• [Aim of the exercise] Repeat each of the following rows word for word, changing nothing.

• [Exercise inputs]
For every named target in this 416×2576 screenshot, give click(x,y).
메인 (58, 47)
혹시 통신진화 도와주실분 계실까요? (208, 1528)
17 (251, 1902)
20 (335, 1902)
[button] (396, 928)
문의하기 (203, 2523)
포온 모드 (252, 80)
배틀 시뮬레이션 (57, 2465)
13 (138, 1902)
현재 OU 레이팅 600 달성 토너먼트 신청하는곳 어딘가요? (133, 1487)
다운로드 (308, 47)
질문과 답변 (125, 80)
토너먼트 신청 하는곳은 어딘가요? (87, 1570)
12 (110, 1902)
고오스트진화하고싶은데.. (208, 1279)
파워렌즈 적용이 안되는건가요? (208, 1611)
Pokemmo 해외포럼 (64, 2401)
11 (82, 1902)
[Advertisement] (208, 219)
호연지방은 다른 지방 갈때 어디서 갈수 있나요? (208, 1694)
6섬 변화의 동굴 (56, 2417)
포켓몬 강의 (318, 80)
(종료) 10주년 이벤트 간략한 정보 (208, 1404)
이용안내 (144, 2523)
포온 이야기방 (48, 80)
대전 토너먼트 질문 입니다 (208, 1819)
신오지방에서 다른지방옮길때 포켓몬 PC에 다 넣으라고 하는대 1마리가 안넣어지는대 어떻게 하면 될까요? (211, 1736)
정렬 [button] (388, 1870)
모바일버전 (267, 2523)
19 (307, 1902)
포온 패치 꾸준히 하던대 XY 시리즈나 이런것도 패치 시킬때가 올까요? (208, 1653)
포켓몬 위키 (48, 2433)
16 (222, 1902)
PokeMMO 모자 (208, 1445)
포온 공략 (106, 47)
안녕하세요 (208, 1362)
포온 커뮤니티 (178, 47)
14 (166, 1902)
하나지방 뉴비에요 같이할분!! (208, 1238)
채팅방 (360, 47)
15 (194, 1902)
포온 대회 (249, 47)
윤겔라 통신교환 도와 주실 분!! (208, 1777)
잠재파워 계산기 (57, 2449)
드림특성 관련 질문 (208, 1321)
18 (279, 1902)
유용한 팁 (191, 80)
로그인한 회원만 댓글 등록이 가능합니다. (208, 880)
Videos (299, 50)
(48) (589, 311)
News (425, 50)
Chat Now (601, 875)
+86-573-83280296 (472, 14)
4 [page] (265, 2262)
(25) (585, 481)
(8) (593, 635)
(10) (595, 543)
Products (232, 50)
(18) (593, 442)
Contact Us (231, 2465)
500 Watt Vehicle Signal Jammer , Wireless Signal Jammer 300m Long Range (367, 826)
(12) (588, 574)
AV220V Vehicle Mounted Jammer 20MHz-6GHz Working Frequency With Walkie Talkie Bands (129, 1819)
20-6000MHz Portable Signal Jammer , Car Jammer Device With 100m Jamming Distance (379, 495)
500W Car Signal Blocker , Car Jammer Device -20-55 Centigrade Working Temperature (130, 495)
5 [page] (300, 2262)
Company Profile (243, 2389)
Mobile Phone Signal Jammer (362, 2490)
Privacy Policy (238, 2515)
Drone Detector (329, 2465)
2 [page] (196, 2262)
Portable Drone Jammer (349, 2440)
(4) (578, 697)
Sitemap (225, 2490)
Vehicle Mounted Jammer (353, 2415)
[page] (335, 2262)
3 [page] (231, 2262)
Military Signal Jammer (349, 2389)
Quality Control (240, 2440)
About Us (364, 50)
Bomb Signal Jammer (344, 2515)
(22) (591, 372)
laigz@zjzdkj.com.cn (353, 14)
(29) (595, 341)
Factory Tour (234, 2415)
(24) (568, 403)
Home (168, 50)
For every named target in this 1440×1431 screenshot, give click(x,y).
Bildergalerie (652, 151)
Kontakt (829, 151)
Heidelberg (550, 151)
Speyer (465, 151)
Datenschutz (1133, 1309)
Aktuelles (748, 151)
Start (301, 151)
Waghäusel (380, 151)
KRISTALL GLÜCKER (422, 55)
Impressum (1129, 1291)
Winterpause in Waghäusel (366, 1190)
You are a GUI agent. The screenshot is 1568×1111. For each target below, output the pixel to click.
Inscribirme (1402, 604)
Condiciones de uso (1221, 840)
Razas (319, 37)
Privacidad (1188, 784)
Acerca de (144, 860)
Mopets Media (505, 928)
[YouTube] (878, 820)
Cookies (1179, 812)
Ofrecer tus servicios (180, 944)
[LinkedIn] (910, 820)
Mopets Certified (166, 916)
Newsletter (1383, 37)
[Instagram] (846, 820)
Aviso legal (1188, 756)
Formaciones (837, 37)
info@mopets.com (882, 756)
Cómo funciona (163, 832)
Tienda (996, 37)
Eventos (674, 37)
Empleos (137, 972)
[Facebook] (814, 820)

• [Finished answer]
For every named target in this 416×2576 screenshot, give click(x,y).
메인 (58, 47)
혹시 통신진화 도와주실분 계실까요? (208, 1528)
17 (251, 1902)
20 (335, 1902)
[button] (396, 928)
문의하기 (203, 2523)
포온 모드 (252, 80)
배틀 시뮬레이션 (57, 2465)
13 (138, 1902)
현재 OU 레이팅 600 달성 토너먼트 신청하는곳 어딘가요? (133, 1487)
다운로드 (308, 47)
질문과 답변 (125, 80)
토너먼트 신청 하는곳은 어딘가요? (87, 1570)
12 (110, 1902)
고오스트진화하고싶은데.. (208, 1279)
파워렌즈 적용이 안되는건가요? (208, 1611)
Pokemmo 해외포럼 (64, 2401)
11 (82, 1902)
[Advertisement] (208, 219)
호연지방은 다른 지방 갈때 어디서 갈수 있나요? (208, 1694)
6섬 변화의 동굴 (56, 2417)
포켓몬 강의 (318, 80)
(종료) 10주년 이벤트 간략한 정보 (208, 1404)
이용안내 (144, 2523)
포온 이야기방 (48, 80)
대전 토너먼트 질문 입니다 (208, 1819)
신오지방에서 다른지방옮길때 포켓몬 PC에 다 넣으라고 하는대 1마리가 안넣어지는대 어떻게 하면 될까요? (211, 1736)
정렬 [button] (388, 1870)
모바일버전 (267, 2523)
19 (307, 1902)
포온 패치 꾸준히 하던대 XY 시리즈나 이런것도 패치 시킬때가 올까요? (208, 1653)
포켓몬 위키 (48, 2433)
16 (222, 1902)
PokeMMO 모자 (208, 1445)
포온 공략 (106, 47)
안녕하세요 (208, 1362)
포온 커뮤니티 (178, 47)
14 (166, 1902)
하나지방 뉴비에요 같이할분!! (208, 1238)
채팅방 (360, 47)
15 (194, 1902)
포온 대회 (249, 47)
윤겔라 통신교환 도와 주실 분!! (208, 1777)
잠재파워 계산기 (57, 2449)
드림특성 관련 질문 (208, 1321)
18 (279, 1902)
유용한 팁 (191, 80)
로그인한 회원만 댓글 등록이 가능합니다. (208, 880)
Videos (299, 50)
(48) (589, 311)
News (425, 50)
Chat Now (601, 875)
+86-573-83280296 (472, 14)
4 [page] (265, 2262)
(25) (585, 481)
(8) (593, 635)
(10) (595, 543)
Products (232, 50)
(18) (593, 442)
Contact Us (231, 2465)
500 Watt Vehicle Signal Jammer , Wireless Signal Jammer 300m Long Range (367, 826)
(12) (588, 574)
AV220V Vehicle Mounted Jammer 20MHz-6GHz Working Frequency With Walkie Talkie Bands (129, 1819)
20-6000MHz Portable Signal Jammer , Car Jammer Device With 100m Jamming Distance (379, 495)
500W Car Signal Blocker , Car Jammer Device -20-55 Centigrade Working Temperature (130, 495)
5 [page] (300, 2262)
Company Profile (243, 2389)
Mobile Phone Signal Jammer (362, 2490)
Privacy Policy (238, 2515)
Drone Detector (329, 2465)
2 [page] (196, 2262)
Portable Drone Jammer (349, 2440)
(4) (578, 697)
Sitemap (225, 2490)
Vehicle Mounted Jammer (353, 2415)
[page] (335, 2262)
3 [page] (231, 2262)
Military Signal Jammer (349, 2389)
Quality Control (240, 2440)
About Us (364, 50)
Bomb Signal Jammer (344, 2515)
(22) (591, 372)
laigz@zjzdkj.com.cn (353, 14)
(29) (595, 341)
Factory Tour (234, 2415)
(24) (568, 403)
Home (168, 50)
For every named target in this 1440×1431 screenshot, give click(x,y).
Bildergalerie (652, 151)
Kontakt (829, 151)
Heidelberg (550, 151)
Speyer (465, 151)
Datenschutz (1133, 1309)
Aktuelles (748, 151)
Start (301, 151)
Waghäusel (380, 151)
KRISTALL GLÜCKER (422, 55)
Impressum (1129, 1291)
Winterpause in Waghäusel (366, 1190)
You are a GUI agent. The screenshot is 1568×1111. For each target below, output the pixel to click.
Inscribirme (1402, 604)
Condiciones de uso (1221, 840)
Razas (319, 37)
Privacidad (1188, 784)
Acerca de (144, 860)
Mopets Media (505, 928)
[YouTube] (878, 820)
Cookies (1179, 812)
Ofrecer tus servicios (180, 944)
[LinkedIn] (910, 820)
Mopets Certified (166, 916)
Newsletter (1383, 37)
[Instagram] (846, 820)
Aviso legal (1188, 756)
Formaciones (837, 37)
info@mopets.com (882, 756)
Cómo funciona (163, 832)
Tienda (996, 37)
Eventos (674, 37)
Empleos (137, 972)
[Facebook] (814, 820)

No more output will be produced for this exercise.